Enshu Kobori, un lord féodal qui excellait à l'époque pour créer de jolis jardins et y organiser la cérémonie du thé sera chargé de la construction de ce château. Celui qui se faisait aussi appelé Kobori Masakazu était en effet daïmio, célèbre architecte et maitre de thé sous l'époque Edo. Fils de Masazuku, premier daïmio du château de Bitchu Matsuyama et compagnon d'armes des Tokugawa, il sera l'auteur des principaux jardins de thé des palais de Sento, de la Villa Katsura, des châteaux de Nagoya, de Sunpu, de Fushimi, d'Osaka, sans oublier le Palais de Nijo (Kyoto). Maitre de thé reconnu, il fut enfin le professeur du shogun Tokugawa Iemitsu, et fonda l'école Enshu de cérémonie du thé, qui existe toujours actuellement.
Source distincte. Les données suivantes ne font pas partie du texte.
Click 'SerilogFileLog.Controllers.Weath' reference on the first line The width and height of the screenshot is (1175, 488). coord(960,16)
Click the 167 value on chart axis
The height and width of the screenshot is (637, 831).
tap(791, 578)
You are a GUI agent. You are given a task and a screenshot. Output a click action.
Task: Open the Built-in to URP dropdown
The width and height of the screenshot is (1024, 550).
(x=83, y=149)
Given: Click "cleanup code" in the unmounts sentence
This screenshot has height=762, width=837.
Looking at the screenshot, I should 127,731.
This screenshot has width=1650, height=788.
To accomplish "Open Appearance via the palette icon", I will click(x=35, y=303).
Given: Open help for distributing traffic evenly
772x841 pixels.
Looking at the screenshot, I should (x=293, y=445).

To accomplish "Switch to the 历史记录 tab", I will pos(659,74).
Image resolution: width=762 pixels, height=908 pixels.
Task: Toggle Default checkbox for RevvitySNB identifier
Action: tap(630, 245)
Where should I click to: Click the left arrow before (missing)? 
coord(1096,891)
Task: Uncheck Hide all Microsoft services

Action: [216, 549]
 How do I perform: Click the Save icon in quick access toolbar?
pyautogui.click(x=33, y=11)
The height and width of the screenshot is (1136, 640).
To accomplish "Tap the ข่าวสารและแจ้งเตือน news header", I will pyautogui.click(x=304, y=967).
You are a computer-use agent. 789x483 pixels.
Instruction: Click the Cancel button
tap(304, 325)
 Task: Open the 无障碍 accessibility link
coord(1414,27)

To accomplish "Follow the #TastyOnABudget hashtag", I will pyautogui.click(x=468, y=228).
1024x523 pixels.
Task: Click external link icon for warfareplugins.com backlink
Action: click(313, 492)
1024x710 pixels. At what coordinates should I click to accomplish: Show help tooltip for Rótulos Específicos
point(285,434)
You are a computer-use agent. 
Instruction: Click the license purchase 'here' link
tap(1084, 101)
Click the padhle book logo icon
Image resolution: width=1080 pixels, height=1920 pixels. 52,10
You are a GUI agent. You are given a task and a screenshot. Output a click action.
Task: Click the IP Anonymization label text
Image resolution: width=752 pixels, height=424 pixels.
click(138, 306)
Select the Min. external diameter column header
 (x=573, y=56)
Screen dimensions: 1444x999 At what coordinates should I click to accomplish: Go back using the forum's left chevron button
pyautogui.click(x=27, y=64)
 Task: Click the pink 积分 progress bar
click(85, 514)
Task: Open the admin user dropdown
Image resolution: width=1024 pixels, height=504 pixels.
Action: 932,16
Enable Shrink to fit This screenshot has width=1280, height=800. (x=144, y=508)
Comme le château de Minakuchi était surtout destiné à la ville-étape de la route du Tokaido et donc à accueillir le shogun lors de ses déplacements, il fut bâti de la même manière que le palais Nijo de Kyoto. Mais ne recevra son illustre hôte qu'une seule fois. En 1682, le château devint la demeure d'Akitomo Kato, l'un des lords féodaux des Tokugawa, et l'un des petits-enfants de Yoshiaki Kato, qui s'illustra lors de la bataille de Shizugatake. Obligé de Toyotomi Hideyoshi, Kato Yoshiaki sera vite connu pour ses sept lances de Shizugatake, c'est à dire les sept généraux les plus fiables et expérimentés d'Hideyoshi. Akitomo Kato nommera alors le château de Minakuchi du nom de Hekisuijo (le château aux eaux bleues, sans doute à cause du reflet de la bâtisse dans l'eau des douves). La famille Kato gouvernera ainsi les districts de Minakuchi, de Koka et de Gamo jusqu'à l'avènement de la période Meiji. Le château fut ensuite détruit pour être ensuite partiellement rebâti, en 1991.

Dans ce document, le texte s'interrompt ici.